Ken Burns’ “Dust Bowl” – stories of our past, and future

By |2012-11-19T10:41:22-07:00November 19th, 2012|Tags: , , , , |

  • I caught Ken Burns’ documentary “Dust Bowl” last night on PBS.  It’s a deeply engaging story, giving us a real sense of the spirit of the Dust Bowl farmers and the grinding misery of a decade of deadly black storms. I watched with an eerie feeling of presentience, like seeing the Sandy coverage, of what we are doing to ourselves again by heedlessly disrupting the natural world that we depend on for our very survival. I was especially touched by their continuous refrain “It will be better next year” in the face of steadily worsening conditions. My fear is that people will be grasping desperately to that hope around the world in the coming decades with the same heart-breaking disillusionment as the weather only gets worse. So, I stayed with this Ken Burns masterpiece, unable to walk away, with growing unease.

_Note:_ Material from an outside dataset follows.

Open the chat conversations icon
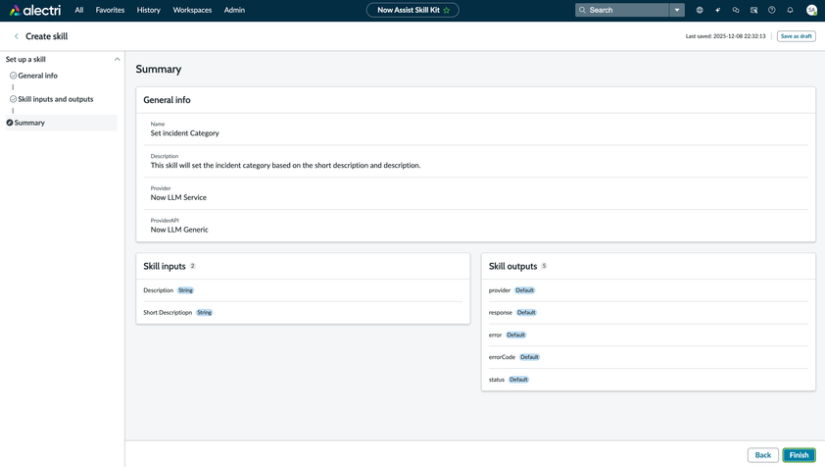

    Part II, upcoming, appears to tell the story of the Okies who out-migrated, beaten by the dust. Again, parallels to 2012– more humans today are refugees from catastrophic climate changes than from all the wars in the world, and the curve is rising rapidly. Where do they go, how do they survive, what kind of “welcome” do they get? I can only hope the stories of our 21st century refugees are more compassion-filled than the stories from the ’30s.